Melihat pembangunan yang kurang memperhatikan keberlanjutan lingkungan hidup Arfiandi Anas dari WALHI Sulsel, menekankan pentingnya pembentukan Rancangan Undang – Undang (RUU) Keadilan Iklim sebagai solusi untuk mengetaskan persoalan yang hadir.
“Mendorong RUU keadilan iklim sebagai salah satu jalan menyelesaikan ketidak adilan dan pemulihan lingkungan hidup dari ancaman krisis iklim” ungkapnya.
Kesulitan mengakses air bersih pun dirasakan Ibu Hajira, Perempuan pesisir Tallo Makassar. Ia mengaku sudah puluhan tahun kesulitan untuk mengakses sumber air, yang kemudian diperparah oleh musim kemarau.
“Diperparah ketika musim kering datang, masyarakat terkhusus perempuan akan semakin sulit mengakses air”
Akibatnya Ibu Hajira dan masyarakat pesisir lainnya harus mengantri hingga larut malam untuk bisa mendapatkan air bersih yang diantarkan oleh PDAM dan harus merogoh kocek Rp. 3000/jerigen nya.
“Warga mengantri hingga larut malam dengan membayar Rp 3000/jergen.”

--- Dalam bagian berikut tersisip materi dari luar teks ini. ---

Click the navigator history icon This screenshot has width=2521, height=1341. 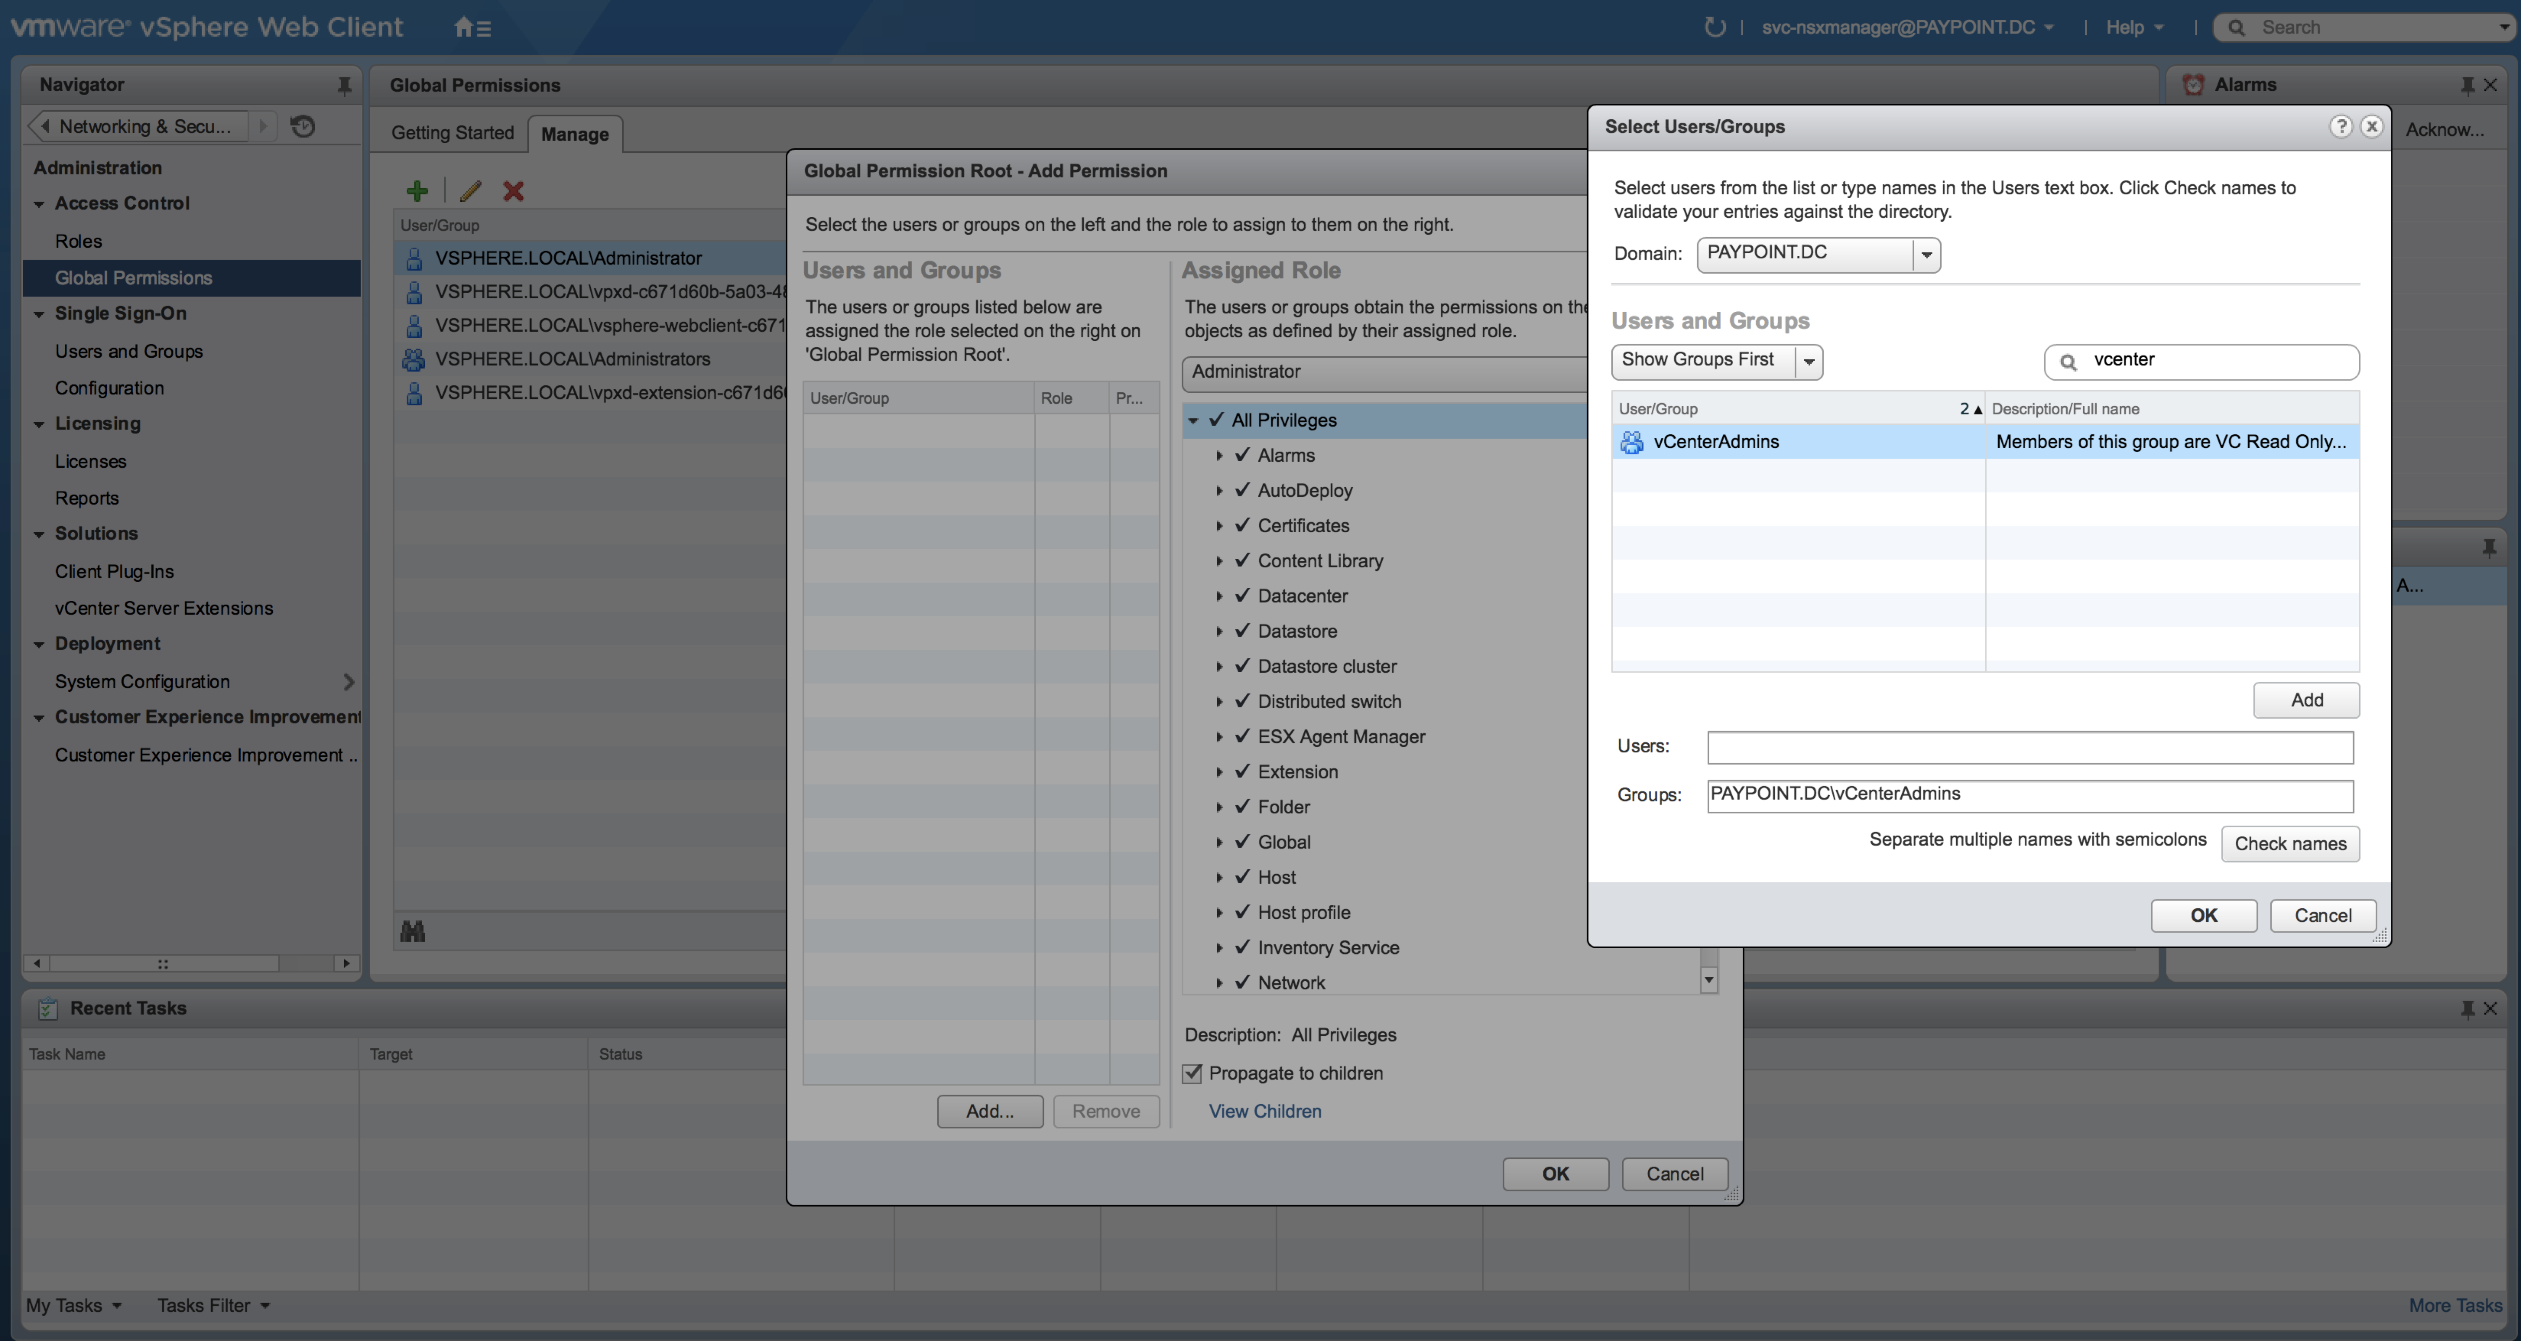click(x=303, y=126)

Krisis Iklim yang menyebabkan menurunya hasil panen pada petani juga disoroti oleh Koordinator Konsorsium Pembaruan Agraria (KPA) Sulsel Rizki Anggriana Arimbi menurutnya, kebijakan pemerintah yang lebih menguntungkan pengusaha telah menyulitkan kehidupan petani.
“Kebijakan ekonomi yang berorientasi akumulasi kapital semakin menempatkan rakyat dalam kerentanan yang berlapis,”

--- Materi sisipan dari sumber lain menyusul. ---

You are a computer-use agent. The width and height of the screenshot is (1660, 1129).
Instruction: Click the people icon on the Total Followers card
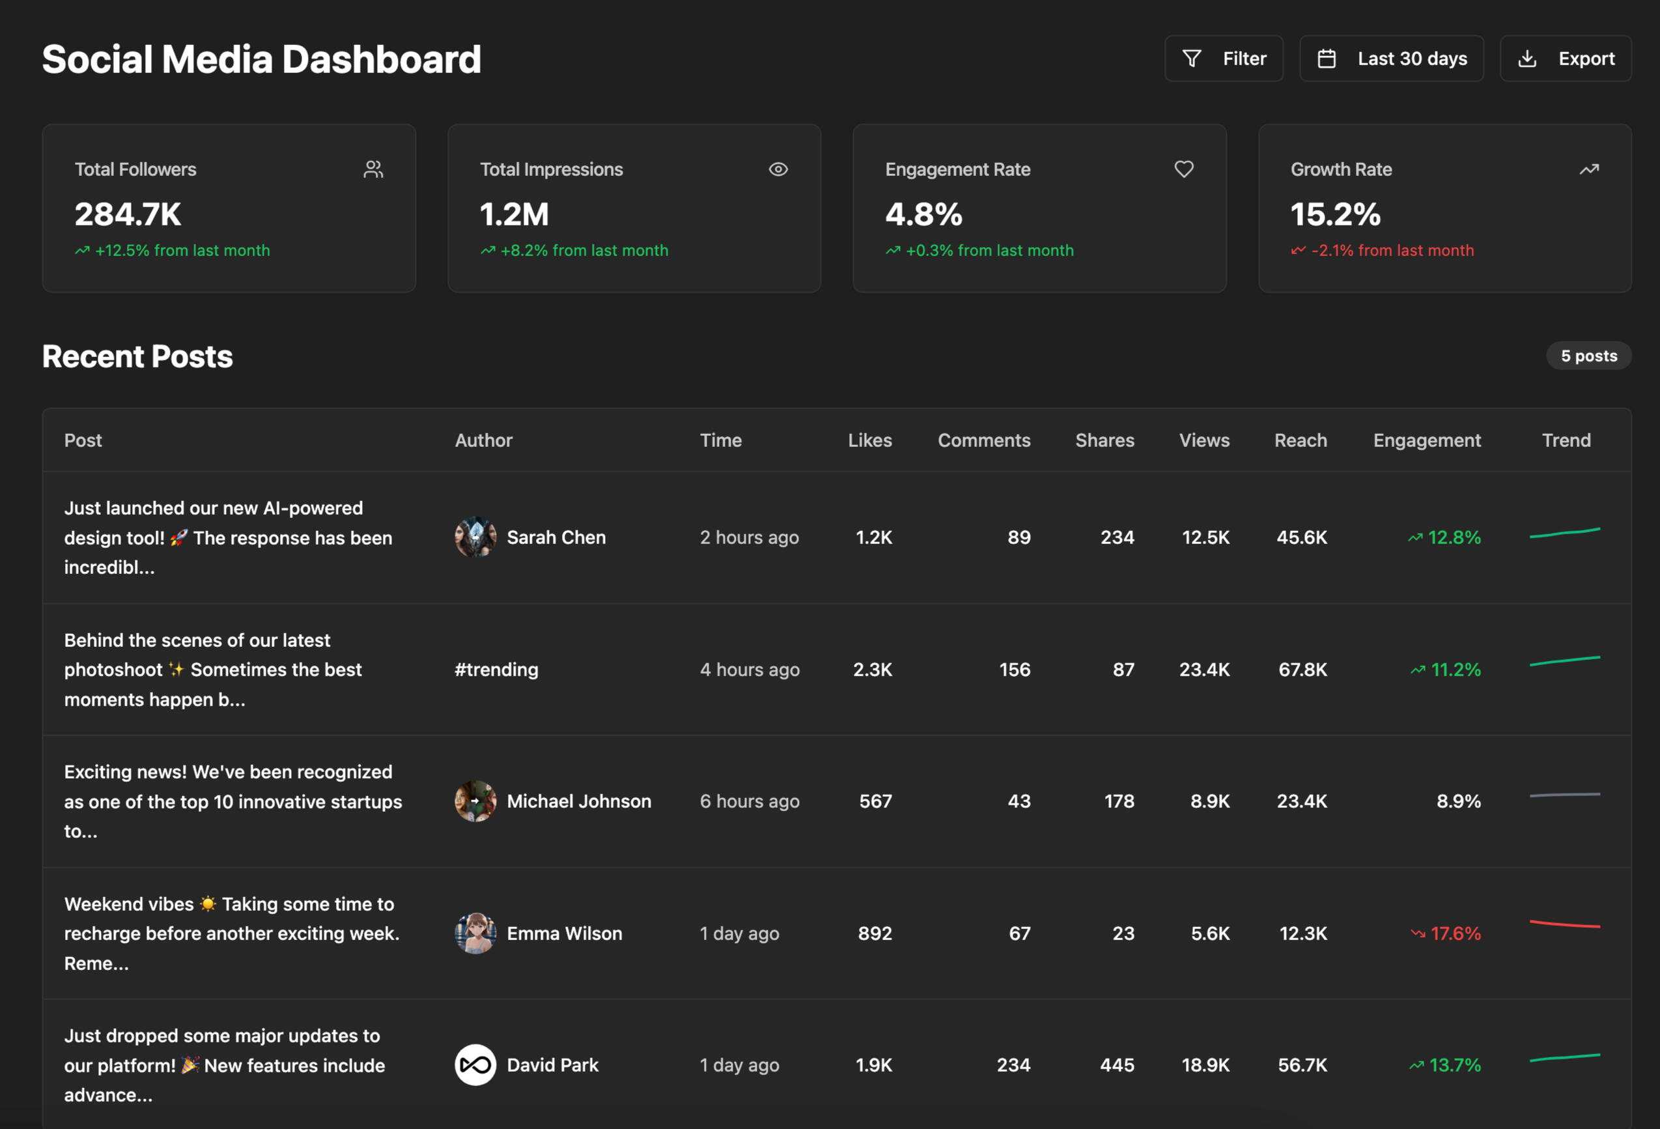click(x=374, y=169)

Rizki Anggriana melihat kehidupan petani kini tengah dibayang – bayangi kehilangan lahan akibat konflik agraria. Tidak hanya itu kekeringan saluran irigasi dan kelangkaan pupuk pun juga telah mewarnai kehidupan petani.

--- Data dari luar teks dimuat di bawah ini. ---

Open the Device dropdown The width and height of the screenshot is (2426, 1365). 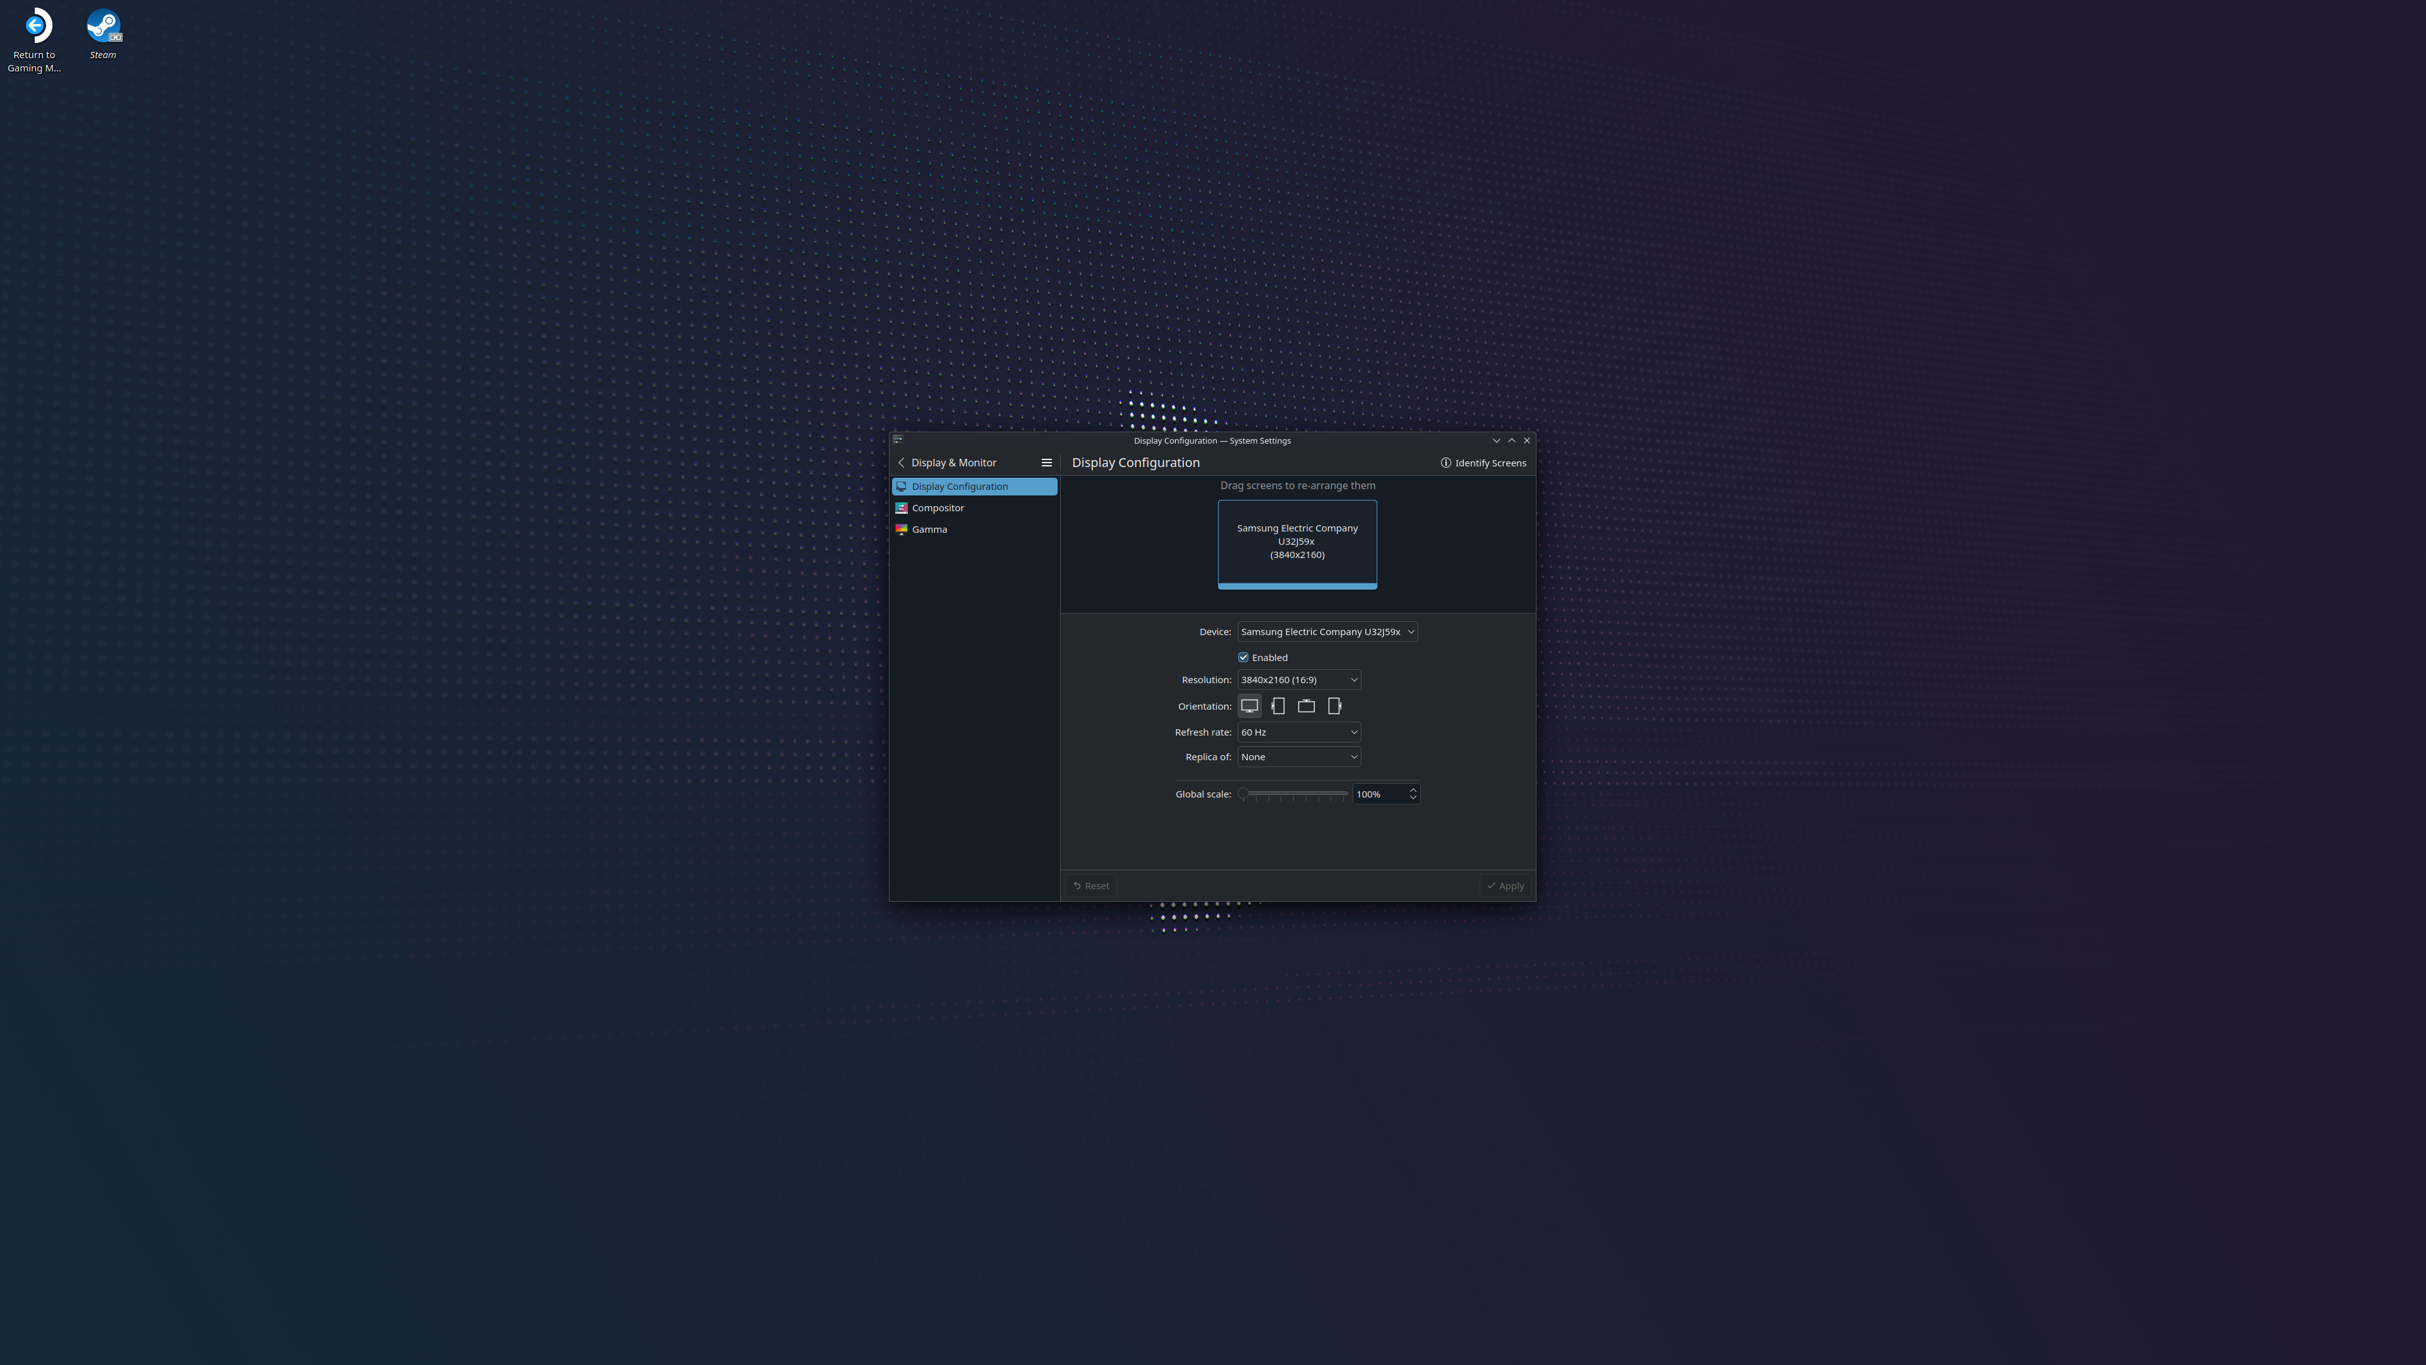pos(1327,632)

“Menurunnya produksi pertanian hingga gagal panen akibat perubahan iklim,”
Kerentanan yang berlapispun juga dirasakan perempuan, hal tersebut diungkapkan oleh Suryani, Ketua BEK SP-AM menurutnya, perempuan akan lebih terbebani ketika keluarga dalam kondisi ekonomi yang sulit sebab seorang ibu tidak akan segan untuk megutang demi memenuhi kebutuhan keluarganya bahkan walaupun harus serabutan.
“Seringkali perempuan terlilit utang di koperasi/rentenir demi memenuhi kebutuhan keluarga,” jelasnya.
Melihat kebijakan pemerintah yang sektoral dalam mengentaskan permasalah iklim Satrio Manggala dari Eksekutif Nasional WALHI, mendorong pentingnya perencanan RUU Keadilan Iklim sebagai upaya untuk merawat Hak Asasi Manusia.
“Penting untuk menghadirkan kebijakan yang melindungi hak asasi manusia dan keberlanjutan lingkungan hidup” Ungkap Satrio Manggala.